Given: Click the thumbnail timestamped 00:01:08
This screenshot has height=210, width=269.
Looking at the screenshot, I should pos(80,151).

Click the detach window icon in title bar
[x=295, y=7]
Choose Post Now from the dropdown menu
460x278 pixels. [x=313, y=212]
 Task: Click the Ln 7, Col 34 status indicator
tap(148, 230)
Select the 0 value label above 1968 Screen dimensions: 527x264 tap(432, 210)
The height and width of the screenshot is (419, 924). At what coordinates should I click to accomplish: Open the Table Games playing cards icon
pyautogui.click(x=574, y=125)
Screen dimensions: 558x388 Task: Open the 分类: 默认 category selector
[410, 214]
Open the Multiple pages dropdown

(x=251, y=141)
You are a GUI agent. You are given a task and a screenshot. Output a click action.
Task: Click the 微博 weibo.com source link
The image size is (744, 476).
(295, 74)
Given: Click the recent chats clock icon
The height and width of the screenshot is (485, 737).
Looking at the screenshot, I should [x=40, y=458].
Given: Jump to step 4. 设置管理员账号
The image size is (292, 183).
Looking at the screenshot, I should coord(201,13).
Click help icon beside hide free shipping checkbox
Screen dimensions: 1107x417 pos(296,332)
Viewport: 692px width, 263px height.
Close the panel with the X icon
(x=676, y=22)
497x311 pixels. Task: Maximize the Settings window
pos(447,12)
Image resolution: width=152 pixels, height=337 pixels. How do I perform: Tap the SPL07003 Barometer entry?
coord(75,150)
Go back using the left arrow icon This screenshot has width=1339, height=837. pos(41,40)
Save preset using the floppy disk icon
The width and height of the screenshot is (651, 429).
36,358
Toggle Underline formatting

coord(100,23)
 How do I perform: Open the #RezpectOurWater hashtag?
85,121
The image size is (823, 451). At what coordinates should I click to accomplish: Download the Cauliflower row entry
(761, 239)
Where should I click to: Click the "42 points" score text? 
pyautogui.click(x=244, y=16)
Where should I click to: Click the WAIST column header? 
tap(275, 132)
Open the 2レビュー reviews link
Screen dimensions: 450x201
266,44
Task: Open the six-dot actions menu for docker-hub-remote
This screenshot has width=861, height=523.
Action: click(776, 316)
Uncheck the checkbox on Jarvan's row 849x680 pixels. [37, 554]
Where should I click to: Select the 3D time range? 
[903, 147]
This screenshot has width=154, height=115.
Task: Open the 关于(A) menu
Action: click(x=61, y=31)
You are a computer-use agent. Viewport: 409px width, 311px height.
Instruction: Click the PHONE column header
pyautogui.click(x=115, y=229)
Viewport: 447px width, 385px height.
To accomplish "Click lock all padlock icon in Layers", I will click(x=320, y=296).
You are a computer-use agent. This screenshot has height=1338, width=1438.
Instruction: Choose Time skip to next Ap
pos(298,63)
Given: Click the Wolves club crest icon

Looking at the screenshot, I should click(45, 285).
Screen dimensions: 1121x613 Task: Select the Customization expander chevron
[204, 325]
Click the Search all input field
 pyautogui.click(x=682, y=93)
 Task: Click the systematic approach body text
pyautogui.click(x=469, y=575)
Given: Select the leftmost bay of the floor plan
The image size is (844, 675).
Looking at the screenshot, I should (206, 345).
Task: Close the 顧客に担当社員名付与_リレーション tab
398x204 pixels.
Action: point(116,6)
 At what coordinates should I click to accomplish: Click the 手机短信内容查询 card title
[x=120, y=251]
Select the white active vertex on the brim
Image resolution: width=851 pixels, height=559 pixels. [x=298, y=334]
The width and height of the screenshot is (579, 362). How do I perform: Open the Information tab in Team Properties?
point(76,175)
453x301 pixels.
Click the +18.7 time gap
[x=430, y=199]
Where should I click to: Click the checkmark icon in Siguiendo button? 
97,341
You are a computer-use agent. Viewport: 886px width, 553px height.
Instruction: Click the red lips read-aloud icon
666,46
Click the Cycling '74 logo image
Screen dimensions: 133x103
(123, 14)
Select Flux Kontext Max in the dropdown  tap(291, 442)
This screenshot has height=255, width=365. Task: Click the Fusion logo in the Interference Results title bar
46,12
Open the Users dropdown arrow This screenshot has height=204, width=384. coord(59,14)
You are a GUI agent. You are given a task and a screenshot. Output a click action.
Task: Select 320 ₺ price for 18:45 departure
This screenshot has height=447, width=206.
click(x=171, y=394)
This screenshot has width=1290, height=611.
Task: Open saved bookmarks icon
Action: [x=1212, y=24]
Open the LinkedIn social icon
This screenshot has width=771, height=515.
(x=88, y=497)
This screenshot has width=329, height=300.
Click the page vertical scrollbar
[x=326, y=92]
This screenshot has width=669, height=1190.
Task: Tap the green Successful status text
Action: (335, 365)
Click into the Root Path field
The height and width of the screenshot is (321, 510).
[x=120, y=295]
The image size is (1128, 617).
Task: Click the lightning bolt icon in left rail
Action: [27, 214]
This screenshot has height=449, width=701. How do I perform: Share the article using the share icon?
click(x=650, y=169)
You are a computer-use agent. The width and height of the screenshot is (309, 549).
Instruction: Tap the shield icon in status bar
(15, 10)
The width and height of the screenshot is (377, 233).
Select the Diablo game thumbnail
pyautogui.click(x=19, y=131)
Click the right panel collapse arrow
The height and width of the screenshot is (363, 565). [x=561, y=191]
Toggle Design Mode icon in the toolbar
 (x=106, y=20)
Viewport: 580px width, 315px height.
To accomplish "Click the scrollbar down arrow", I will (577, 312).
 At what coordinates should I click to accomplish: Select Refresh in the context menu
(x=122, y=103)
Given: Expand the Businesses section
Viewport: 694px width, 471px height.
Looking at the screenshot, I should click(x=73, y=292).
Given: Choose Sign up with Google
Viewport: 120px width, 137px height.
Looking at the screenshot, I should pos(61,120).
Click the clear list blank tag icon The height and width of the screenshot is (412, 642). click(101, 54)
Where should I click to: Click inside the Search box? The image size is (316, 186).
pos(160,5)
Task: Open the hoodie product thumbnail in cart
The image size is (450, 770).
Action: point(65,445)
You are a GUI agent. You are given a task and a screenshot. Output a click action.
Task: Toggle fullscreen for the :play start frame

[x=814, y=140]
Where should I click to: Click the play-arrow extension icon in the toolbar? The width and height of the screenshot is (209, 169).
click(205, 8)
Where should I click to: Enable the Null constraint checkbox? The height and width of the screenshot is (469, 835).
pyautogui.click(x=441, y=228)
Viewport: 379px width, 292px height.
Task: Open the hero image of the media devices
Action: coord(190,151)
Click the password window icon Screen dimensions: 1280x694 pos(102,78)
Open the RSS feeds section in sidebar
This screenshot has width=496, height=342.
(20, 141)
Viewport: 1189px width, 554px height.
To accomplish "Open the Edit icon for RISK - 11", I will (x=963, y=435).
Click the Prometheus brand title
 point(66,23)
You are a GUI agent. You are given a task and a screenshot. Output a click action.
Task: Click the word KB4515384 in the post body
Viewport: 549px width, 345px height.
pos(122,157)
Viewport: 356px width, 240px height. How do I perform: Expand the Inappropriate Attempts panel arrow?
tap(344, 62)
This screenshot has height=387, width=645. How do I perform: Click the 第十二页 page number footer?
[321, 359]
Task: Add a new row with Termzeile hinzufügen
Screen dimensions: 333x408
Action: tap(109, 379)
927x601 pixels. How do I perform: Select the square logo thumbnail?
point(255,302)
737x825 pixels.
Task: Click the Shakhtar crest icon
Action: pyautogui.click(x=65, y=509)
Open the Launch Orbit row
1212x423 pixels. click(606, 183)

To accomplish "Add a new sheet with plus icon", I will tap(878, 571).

________

▸ **What is being asked**:
Working from the material above, restate word for word the lines between the line with "This screenshot has height=210, width=269." and the line with "Select the 0", both included, and only those.

▸ **Reply**:
This screenshot has height=210, width=269.
Looking at the screenshot, I should pos(80,151).

Click the detach window icon in title bar
[x=295, y=7]
Choose Post Now from the dropdown menu
460x278 pixels. [x=313, y=212]
 Task: Click the Ln 7, Col 34 status indicator
tap(148, 230)
Select the 0 value label above 1968 Screen dimensions: 527x264 tap(432, 210)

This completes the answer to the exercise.